OLD BLOG: Tour Blog 14: food and recycling (abridged)

October 08, 2007

I’m developing some sense of how people who, despite their awareness that the way we live is destroying the planet on a daily basis, can just keep on living their lives the same way. It's partly convenience and habit. You can tell someone, "Hey, I'm taking bottles and cans and stuff to the recycling place. If you want to set yours aside and give them to me, I'll take them when I go." I did that this summer. And while many people comment how good it is of me to do that, they don't put anything aside to recycle. Those people may put cans, etc, in a recycling container if it's right there next to the trash can and someone else takes care of emptying it.

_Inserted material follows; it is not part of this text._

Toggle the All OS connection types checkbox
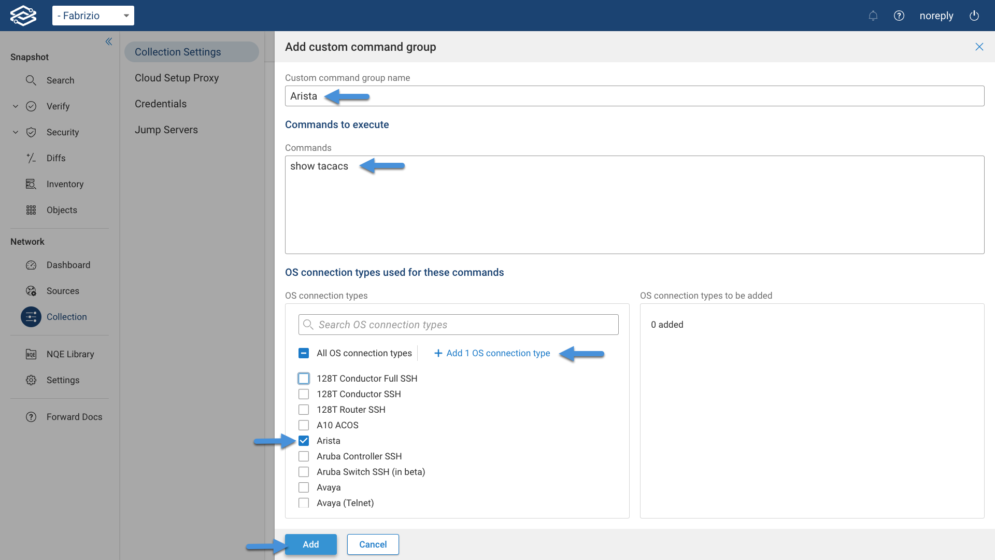 click(304, 353)
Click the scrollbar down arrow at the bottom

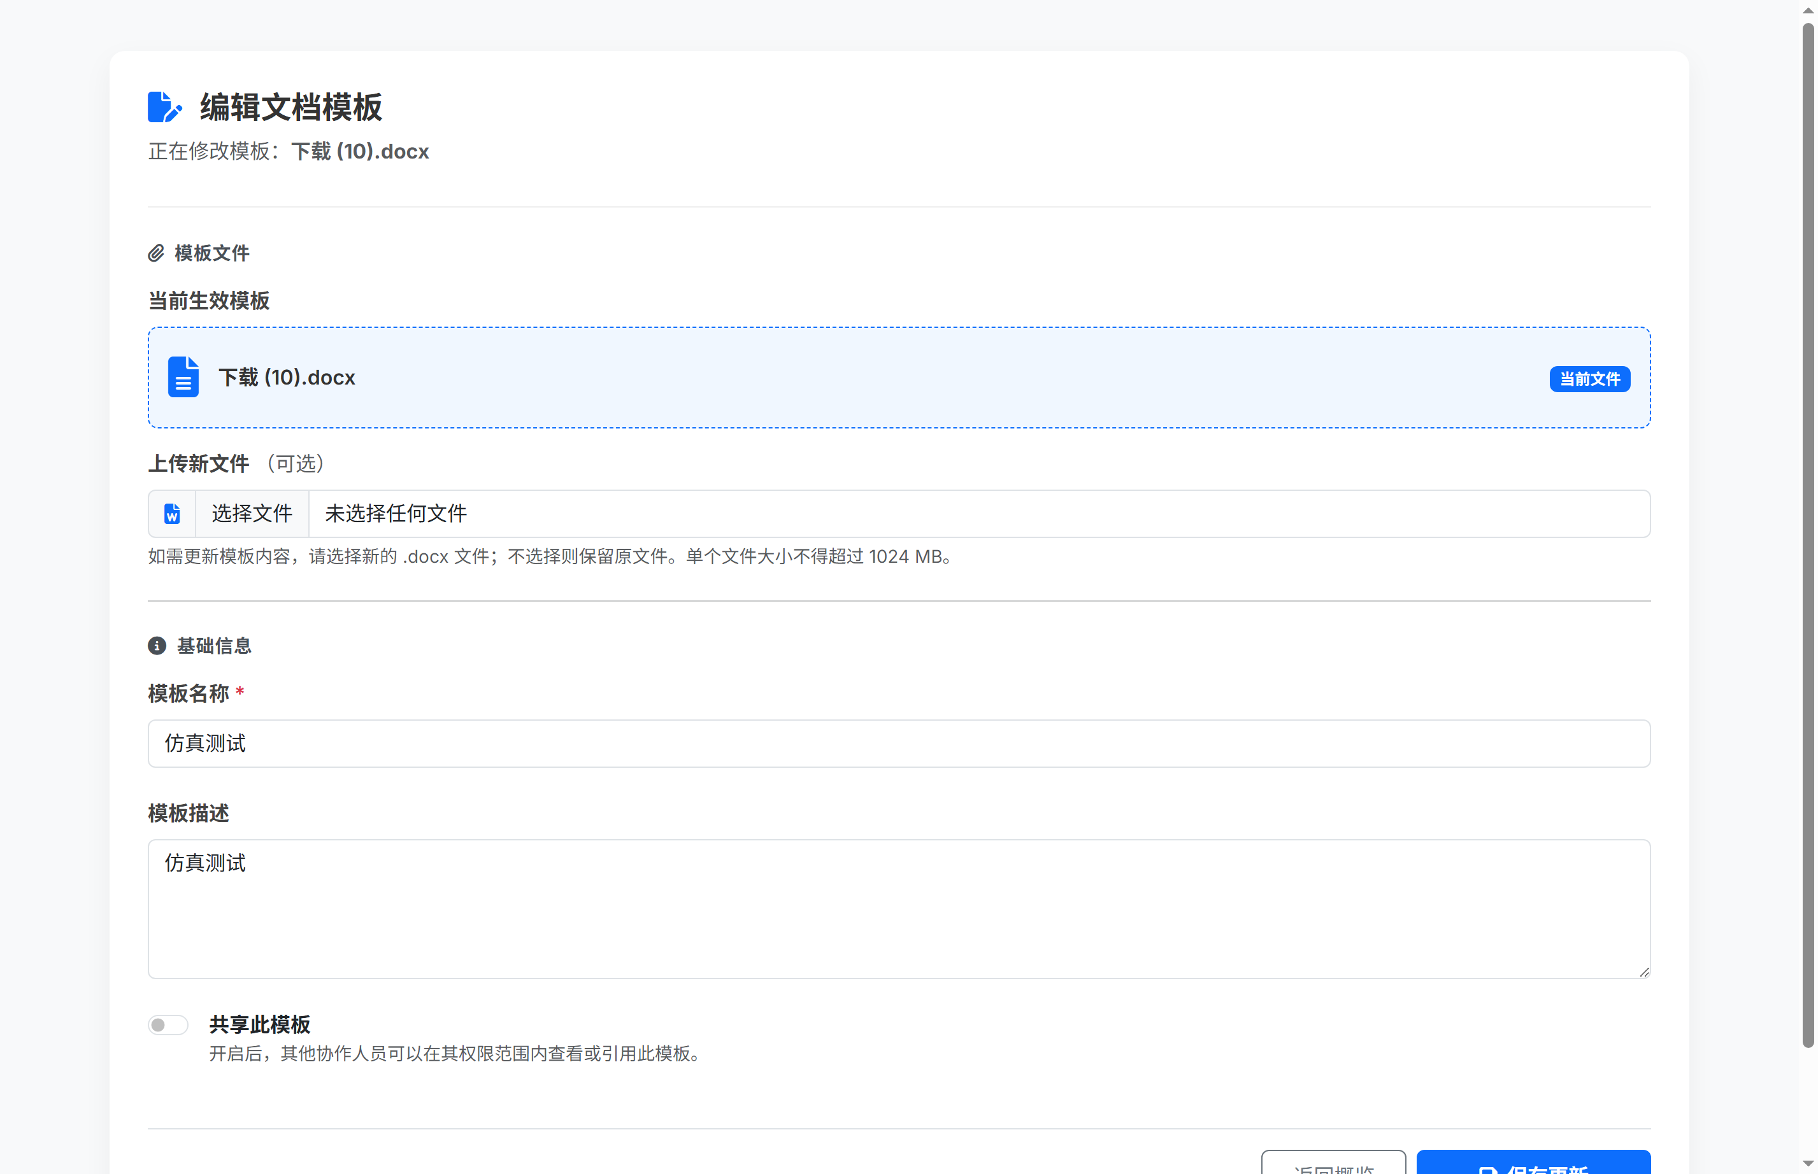coord(1808,1163)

But there are still those who won't even do that.
There was a summer theatre day camp in the same building as the actor housing. Daily, I walked by a trash can that was full and overflowing with bottles and cans from the lunches the kids brought from home. So I put a box with a sign that said “recycling” and listed what could be put in there. But there was always recyclable stuff put in the trash. And yes, I fished stuff out of the trash to recycle. It was amazing to me that people would choose to put things in the trash instead of in the recycling box. Is it laziness or ignorance or what?
I was also surprised by the amount of food and beverages that was thrown out: half-eaten sandwiches, etc; other things that weren't eaten at all. Is that how it is at every school in the country every day? How horrible and how easy to change. Do parents even know how much their kids are wasting? If schools or other programs made the kids take what they didn't eat or recycle back home for the parents to dispose of, maybe things would change a little. What if the parents had to sign a little slip that said they were aware of how much their kids were wasting? There's a neat idea. Anybody out there on a school board?